Trecho:
+++++

Enquanto o debate sobre a renovação do auxílio emergencial continua, Gama conversou com Mariana Andrade, integrante da Coalizão Negra Por Direitos e da Frente de Mulheres Negras do DF e Entorno, sobre a urgência da campanha, a dificuldade das famílias vulneráveis e o abismo em que o Brasil se meteu.
Fome de quê?
Desde o começo da pandemia, a coalizão vem acompanhando o processo de articulação política em prol do auxílio emergencial. Com o fim do benefício, a organização passou a agir e formular propostas que pudessem auxiliar a população, mas encontrou resistência no Congresso e no Senado. “Infelizmente, vimos que a segunda leva do auxílio seria de apenas R$ 200. Esse valor não alimenta uma família, só na compra do gás já vai metade. Entendemos que era necessário fazer uma ação política e criar uma rede de solidariedade”, afirma Mariana.

+++++

Extrato de dados:
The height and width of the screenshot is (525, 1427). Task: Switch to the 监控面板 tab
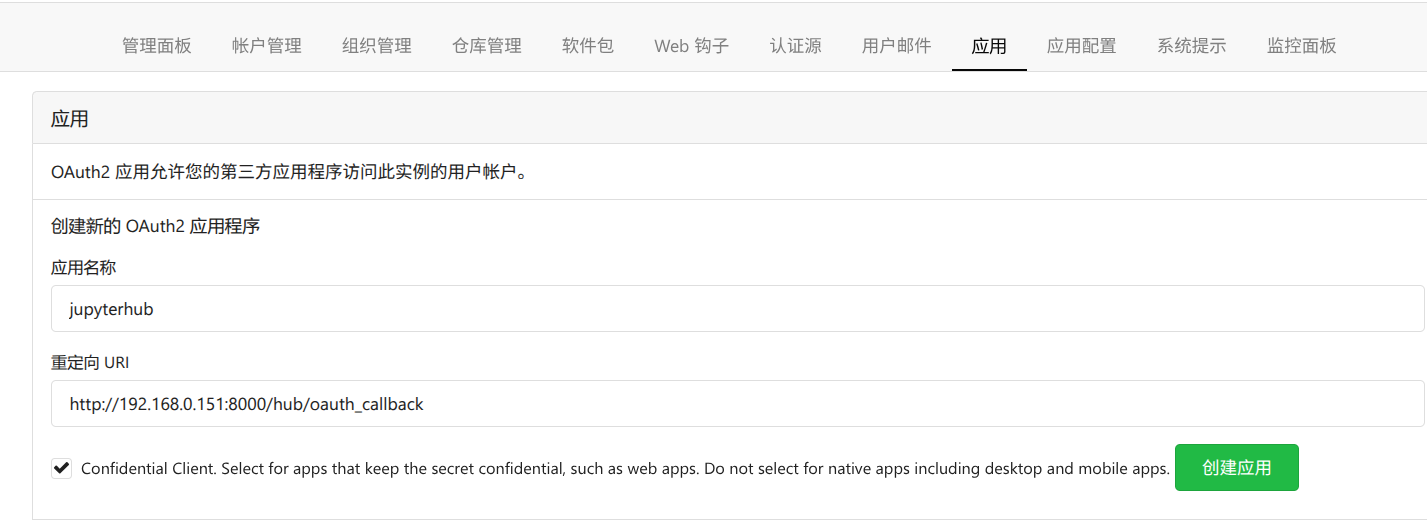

+++++

Problema: De acordo com o trecho, de quanto seria a segunda leva do auxílio emergencial? As linhas foram tiradas de outra fonte.

Resultado da tarefa: Apenas R$ 200.